I understood the logic and corrected it in the following way and it does not need to be aligned.

Yes you will get 64 bits there but you need to align the input for safety.

Quote
What a mess was there with the k2! Simply remove it.

Think it also must be set to actually work so you may use it directly for the first fetch.
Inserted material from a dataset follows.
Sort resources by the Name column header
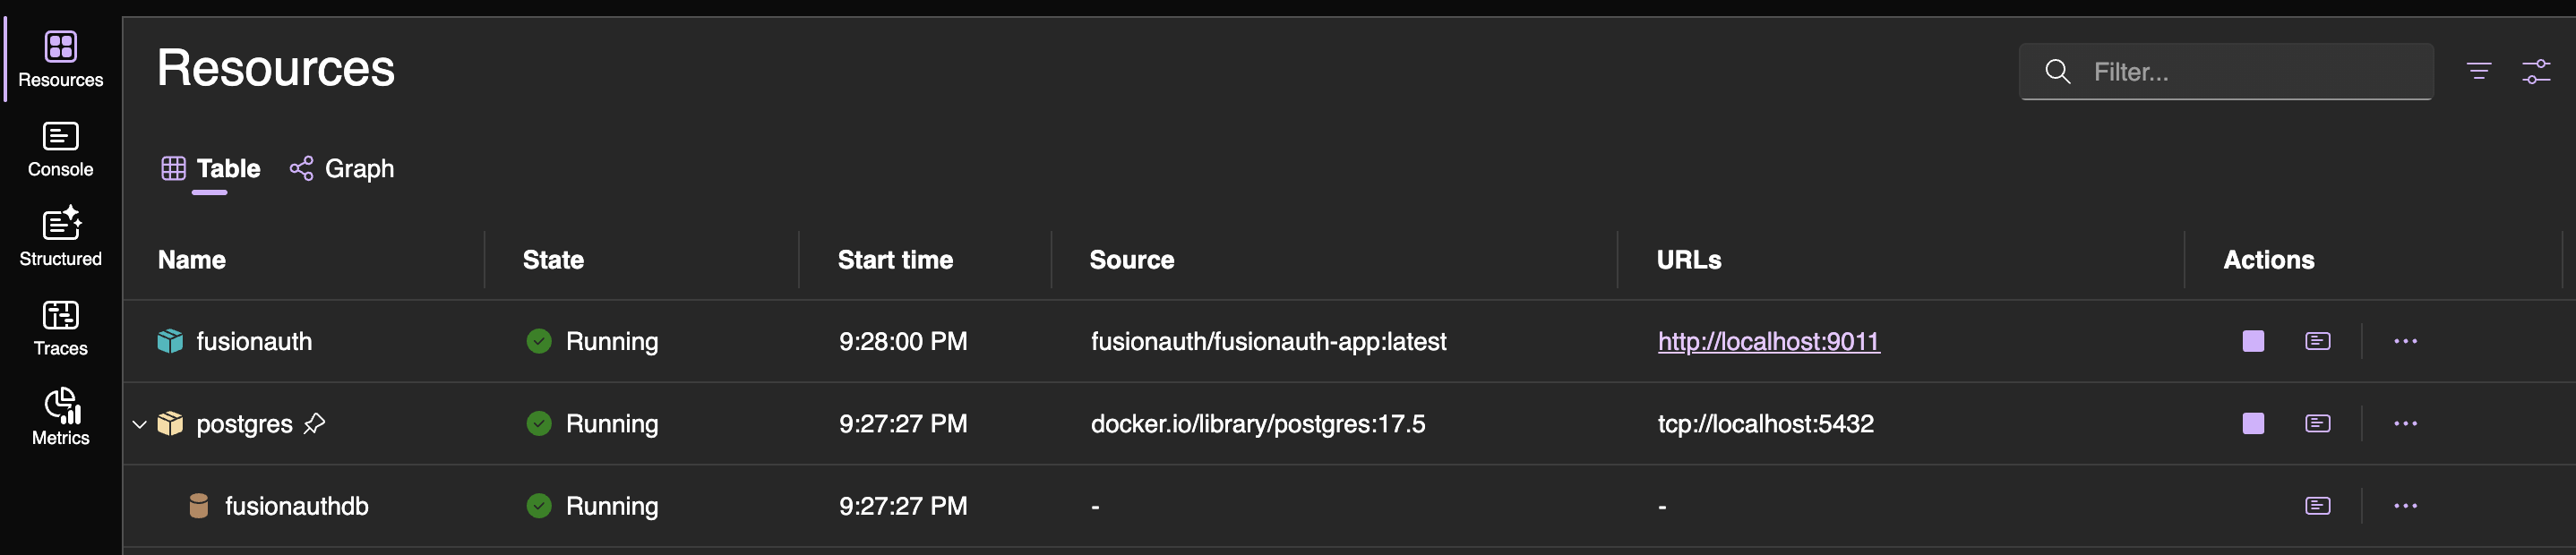The image size is (2576, 555). click(191, 259)
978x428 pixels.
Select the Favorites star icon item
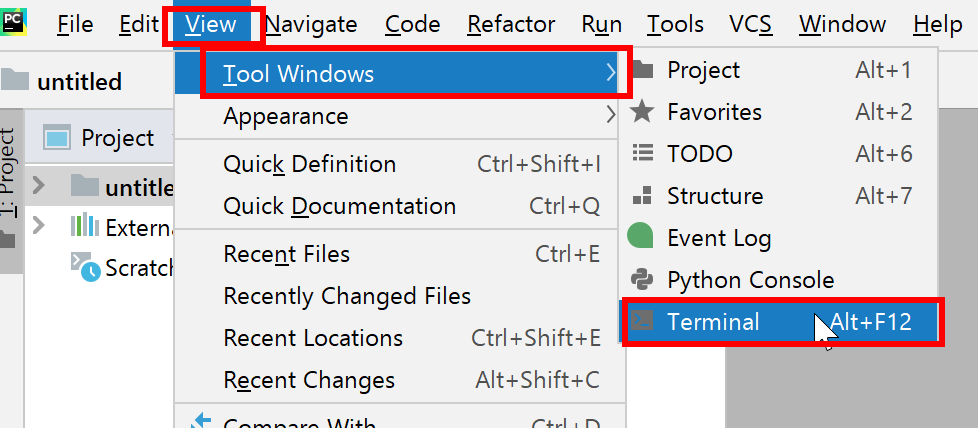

    mov             r8,rcx
    xor             eax,eax
    vpbroadcastq    zmm0,rax
    mov             rax,rcx
    and             rax,-64
    and             ecx,64-1
    mov             rdx,-1
    shl             rdx,cl
    kmovq           k2,rdx
    vpcmpeqb        k1{k2},zmm0,[rax]
    jmp             L2
L1:
    vpcmpeqb        k1,zmm0,[rax]
L2:
    kmovq           rcx,k1
    add             rax,64
    test            rcx,rcx
    jz              L1
    bsf             rcx,rcx
    lea             rax,[rax+rcx-64]
    sub             rax,r8
    ret

AW

  • Member
  • *****
  • Posts: 2583
  • Let's Make ASM Great Again!
Re: Faster Memcopy ...
« Reply #133 on: November 19, 2019, 05:37:46 AM »
It works very well.  :thumbsup:

Code: [Select]
total [0 .. 40], 8++
   307793 cycles 1.asm: PCMPISTRI
   443231 cycles 0.asm: AVX-512 aligned
   521571 cycles 2.asm: ZMM AVX512 (older)

total [41 .. 80], 7++
   257807 cycles 0.asm: AVX-512 aligned
   356038 cycles 2.asm: ZMM AVX512 (older)
   370879 cycles 1.asm: PCMPISTRI
   
total [600 .. 1000], 100++
   113553 cycles 0.asm: AVX-512 aligned
   204811 cycles 2.asm: ZMM AVX512 (older)
   859649 cycles 1.asm: PCMPISTRI

total [40000 .. 40800], 100++
   897536 cycles 0.asm: AVX-512 aligned
  2127546 cycles 2.asm: ZMM AVX512 (older)
  5980835 cycles 1.asm: PCMPISTRI 

If you convert the remaining to 64-bit I will test them all.

nidud

  • Member
  • *****
  • Posts: 1980
    • https://github.com/nidud/asmc
Re: Faster Memcopy ...
« Reply #134 on: November 19, 2019, 07:12:37 AM »
Added the Intel versions as well. They where originally 32-bit so the 64-bit version would have been coded differently from the direct translation as done here.

Lot of space there now: 64 * 32 regs = 2048 byte.